« Relics from the largest known synagogue of antiquity will go on display next year in a museum in western Turkey » reports Murat Erdin in Al-Monitor.
A museum in western Turkey will soon exhibit artifacts from the largest known synagogue of the ancient world, uncovered fully after six decades of American-led excavations at what was once the seat of power of the fabulously rich King Croesus.
The monumental edifice emerged from the ruins of the ancient city of Sardis, the capital of the Lydian empire in the 7th and 6th centuries BC, when its kings, among them King Croesus, ruled over western Anatolia and minted the world’s first coins.
The excavations at the site – near the town of Salihli in Manisa province – have turned up remains from various epochs, including a section of the city’s famed citadel and a gold refinery from the Lydian period, a huge Ionic temple dedicated to Artemis and a Roman bath-gymnasium complex.
The synagogue, 120 meters long and 18 meters wide, was the center of Jewish religious life at Sardis during the late Roman period. Nearby Jewish cemeteries of more recent ages are the testament of a long Jewish presence in the region. About 50,000 Jews lived in Ottoman western Anatolia in the mid-19th century, including 2,000 in and around Manisa. No Jewish population remains today after migration during the First and Second World Wars and after the creation of Israel.

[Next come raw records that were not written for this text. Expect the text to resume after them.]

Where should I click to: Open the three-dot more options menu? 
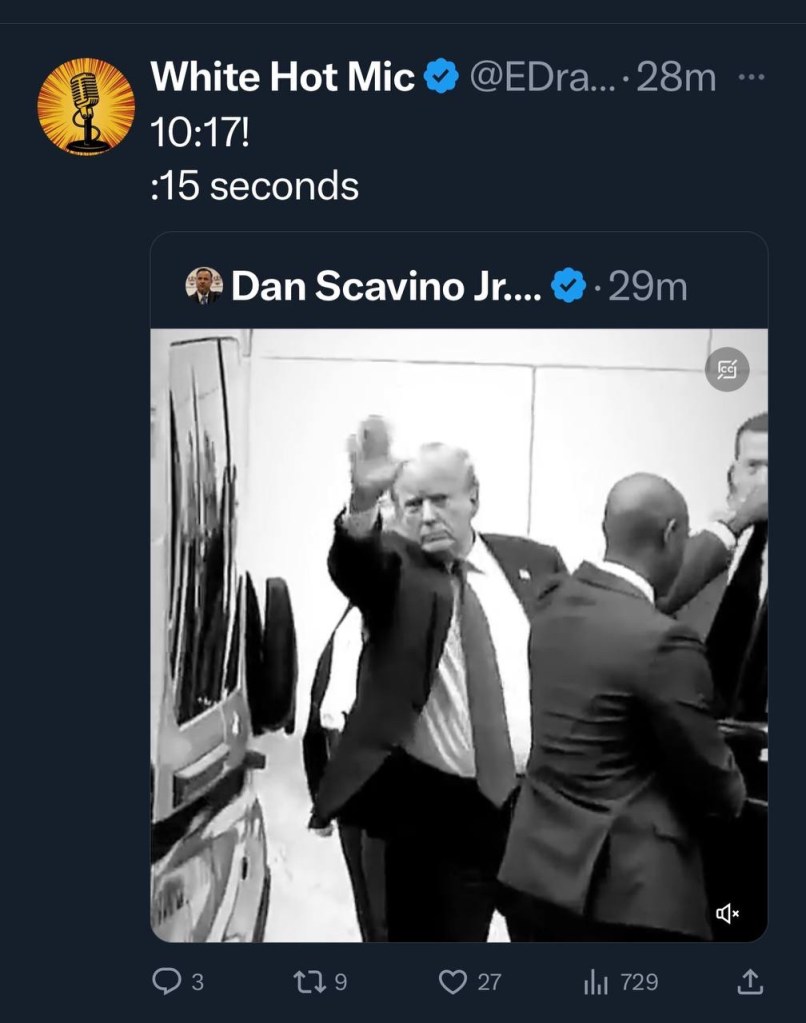(751, 77)
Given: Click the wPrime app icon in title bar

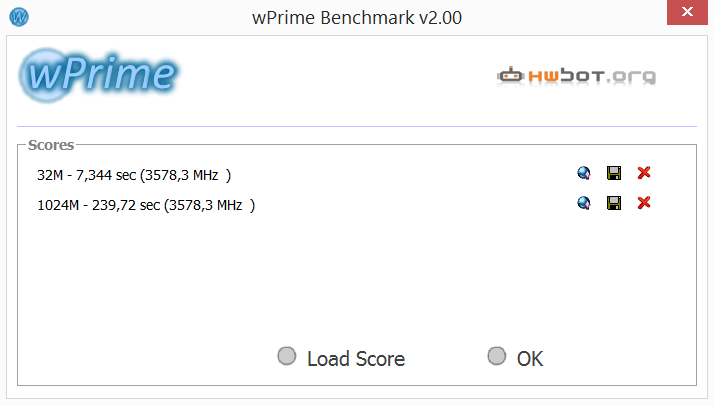Looking at the screenshot, I should point(19,17).
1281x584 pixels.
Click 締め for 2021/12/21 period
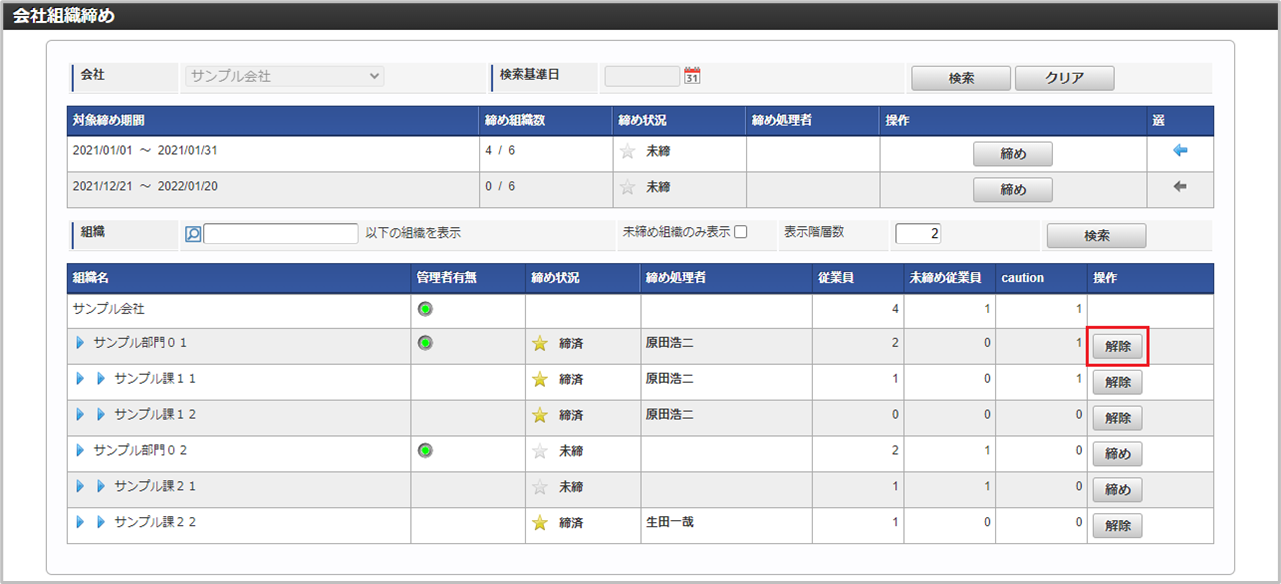coord(1012,190)
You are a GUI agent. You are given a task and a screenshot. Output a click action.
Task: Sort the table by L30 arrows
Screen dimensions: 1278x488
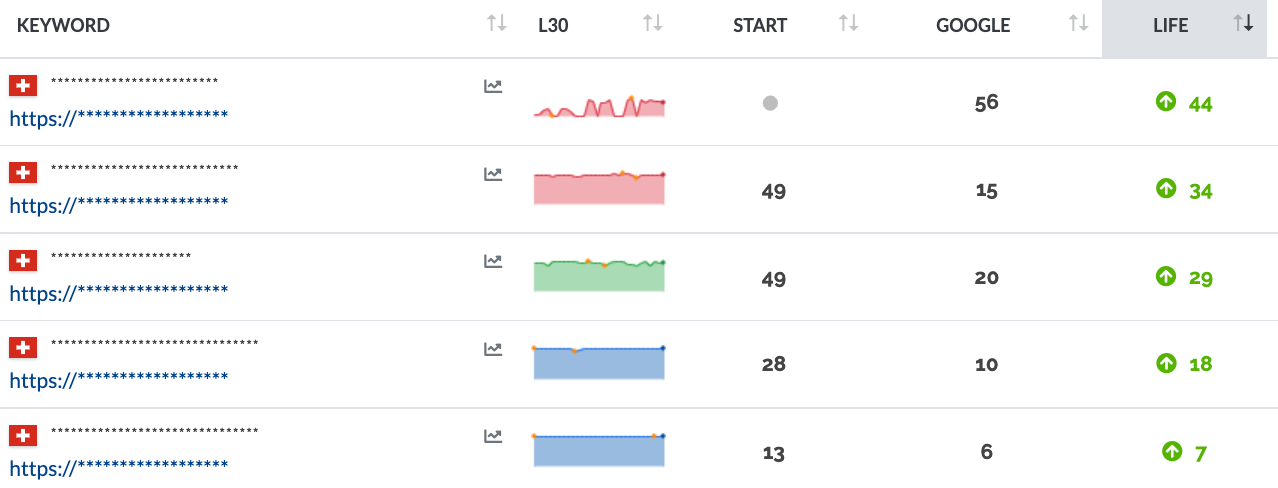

Jewish settlement in Sardis is believed to have started in the 3rd century BC, when the Seleucid King Antiochus III encouraged Jews from Babylon and elsewhere to settle in the city. The Seleucids took over Sardis after the death of Alexander the Great, who conquered the city from the Persians, the destroyers of the Lydian kingdom. Sardis was later absorbed into the Roman Empire. The 1st-century historian Josephus Flavius mentions Roman decrees confirming the religious rights of the Jews of Sardis. The synagogue, however, is believed to have been built much later, based on the discovery of 3rd-century coins beneath its floors.
The archeological work at the site has been headed by Prof. Nicholas D. Cahill of the University of Wisconsin-Madison since 2008.
Cahill told Al-Monitor the synagogue had been fully uncovered and current work focused on restoration and repairs. “It is the largest synagogue of the antiquity era,” he said.
All artifacts discovered in the synagogue will be displayed at the Manisa Museum once it reopens next year after renovation, officials told Al-Monitor.
Among major finds are fragments and images of menorahs, the multibranched candelabra used in Jewish religious rituals. During restoration work, the archeologists found 89 Roman-era inscriptions naming donors to the synagogue, Cahill said.
Standing out are also the synagogue’s elaborate floor mosaics, which cover an area of about 1,400 square meters (15,000 square feet) – a sign that a wealthy Jewish community lived in the city.
The ruins of the synagogue were discovered in 1962, when a Harvard-Cornell team led the excavations, following up on the work of US archaeologists in the early 1900s. Among items restored in the 1960s is an urn-shaped fountain in the forecourt, where worshippers washed their hands before prayer. Clay pipes under the floor supplied the water.
The synagogue and its environs were probably abandoned after the Sasanian sack of Sardis in the 7th century. By that time the region had become a center of Christianity. The Seven Churches of Asia – the major churches of early Christianity as mentioned in the Book of Revelations – are all located in western Turkey. Three of them – the churches of Sardis, Thyatira and Philadelphia — are in Manisa province.
Harvard Art Museums and Cornell University have been the two main sponsors of the excavations, Cahill said. Financial support has come also from more than 100 groups and individuals, mostly from the United States, while professionals from Turkey and other countries have helped in the archaeological work.